PD-L1 regulates c-MET phosphorylation and contributes to MET-dependent resistance to osimertinib in EGFR-mutant NSCLC.

Abstract

Background: Programmed death-ligand 1 (PD-L1) is a well-recognized predictive biomarker for immunotherapy in non-oncogene-addicted non-small cell lung cancer (NSCLC). However, its role in epidermal growth factor receptor (EGFR)-mutant NSCLC remains unclear. This study aims to investigate the impact of PD-L1 on the signaling pathways in EGFR-mutant NSCLC.

Methods: The regulatory role of PD-L1 was investigated through in vitro manipulation of PD-L1 expression across several EGFR-mutant cell lines, followed by analysis via human receptor tyrosine kinase (RTK) array, Western blotting, protein tyrosine phosphatase (PTPs) activity assays, and mRNA expression profiling. In vivo experiments were carried out using xenograft mice implanted with parental, PD-L1 knock-out and PD-L1 overexpression NCI-H1975 cells. Osimertinib was orally administered to the mice until tumor progression to evaluate the impact of PD-L1 on osimertinib resistance.

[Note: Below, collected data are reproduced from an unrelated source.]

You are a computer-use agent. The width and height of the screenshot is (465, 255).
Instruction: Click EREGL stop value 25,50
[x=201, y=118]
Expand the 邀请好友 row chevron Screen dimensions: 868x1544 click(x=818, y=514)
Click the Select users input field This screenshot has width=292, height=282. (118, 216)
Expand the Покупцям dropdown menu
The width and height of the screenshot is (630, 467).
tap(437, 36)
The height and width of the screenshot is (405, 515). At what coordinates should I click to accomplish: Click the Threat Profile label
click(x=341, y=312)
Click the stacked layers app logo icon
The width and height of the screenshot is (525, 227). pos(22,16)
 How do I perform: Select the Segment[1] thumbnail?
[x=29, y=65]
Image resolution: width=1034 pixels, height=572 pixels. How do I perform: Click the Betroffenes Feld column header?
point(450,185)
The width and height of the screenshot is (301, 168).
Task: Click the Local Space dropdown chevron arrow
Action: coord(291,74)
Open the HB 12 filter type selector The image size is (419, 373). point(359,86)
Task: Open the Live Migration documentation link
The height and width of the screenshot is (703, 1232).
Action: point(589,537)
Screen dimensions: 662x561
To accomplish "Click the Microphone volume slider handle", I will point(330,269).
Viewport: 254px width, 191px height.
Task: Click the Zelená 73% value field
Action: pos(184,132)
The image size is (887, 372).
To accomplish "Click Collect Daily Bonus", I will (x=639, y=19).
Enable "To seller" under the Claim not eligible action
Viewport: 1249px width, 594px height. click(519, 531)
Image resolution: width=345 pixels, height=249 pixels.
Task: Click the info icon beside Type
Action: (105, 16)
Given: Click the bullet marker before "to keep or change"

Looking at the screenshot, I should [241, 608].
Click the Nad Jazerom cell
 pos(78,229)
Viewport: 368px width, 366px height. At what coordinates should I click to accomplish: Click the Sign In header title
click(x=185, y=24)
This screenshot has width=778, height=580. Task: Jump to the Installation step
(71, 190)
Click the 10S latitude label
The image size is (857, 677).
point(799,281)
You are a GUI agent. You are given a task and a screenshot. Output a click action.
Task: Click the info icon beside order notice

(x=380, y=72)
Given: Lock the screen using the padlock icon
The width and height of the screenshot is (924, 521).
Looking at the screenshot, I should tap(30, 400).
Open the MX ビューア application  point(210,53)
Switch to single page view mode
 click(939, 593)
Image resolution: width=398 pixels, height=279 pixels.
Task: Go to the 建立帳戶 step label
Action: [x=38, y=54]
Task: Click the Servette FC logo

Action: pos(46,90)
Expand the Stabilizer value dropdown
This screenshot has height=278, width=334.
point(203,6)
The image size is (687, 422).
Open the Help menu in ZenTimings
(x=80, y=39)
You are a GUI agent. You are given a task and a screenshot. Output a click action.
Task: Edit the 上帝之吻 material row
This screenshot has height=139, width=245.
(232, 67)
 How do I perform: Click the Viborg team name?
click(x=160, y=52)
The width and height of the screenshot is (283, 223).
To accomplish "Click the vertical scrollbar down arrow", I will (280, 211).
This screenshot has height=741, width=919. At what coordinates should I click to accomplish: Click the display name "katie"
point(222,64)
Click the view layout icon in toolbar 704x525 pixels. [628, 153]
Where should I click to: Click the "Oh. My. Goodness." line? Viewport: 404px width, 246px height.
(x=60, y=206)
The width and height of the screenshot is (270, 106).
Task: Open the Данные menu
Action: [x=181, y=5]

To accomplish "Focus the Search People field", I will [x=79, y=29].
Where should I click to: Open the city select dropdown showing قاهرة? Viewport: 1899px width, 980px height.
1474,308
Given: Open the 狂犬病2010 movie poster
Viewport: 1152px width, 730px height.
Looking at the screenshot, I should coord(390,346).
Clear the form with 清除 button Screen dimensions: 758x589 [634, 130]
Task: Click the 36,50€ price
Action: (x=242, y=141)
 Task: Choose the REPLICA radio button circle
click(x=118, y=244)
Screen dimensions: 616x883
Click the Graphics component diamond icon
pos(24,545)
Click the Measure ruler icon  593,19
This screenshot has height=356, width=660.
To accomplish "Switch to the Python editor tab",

Results: In human RTK array screening, c-MET phosphorylation was found to be increased in EGFR-mutant PD-L1 overexpressing cells. We found that PD-L1 overexpression upregulated c-MET phosphorylation, while PD-L1 knock-out and knock-down resulted in downregulation of c-MET phosphorylation. Furthermore, we showed that PD-L1 upregulates c-MET phosphorylation by suppressing PTP activity and reducing mRNA expression in selected PTPs. In xenograft mice, MET amplification only developed in PD-L1 overexpression, but not in PD-L1 knock-out and parental NCI-H1975 cells, at the time of osimertinib resistance.

Conclusion: In EGFR-mutant NSCLC, PD-L1 regulates c-MET phosphorylation and promotes MET amplification, contributing to osimertinib resistance.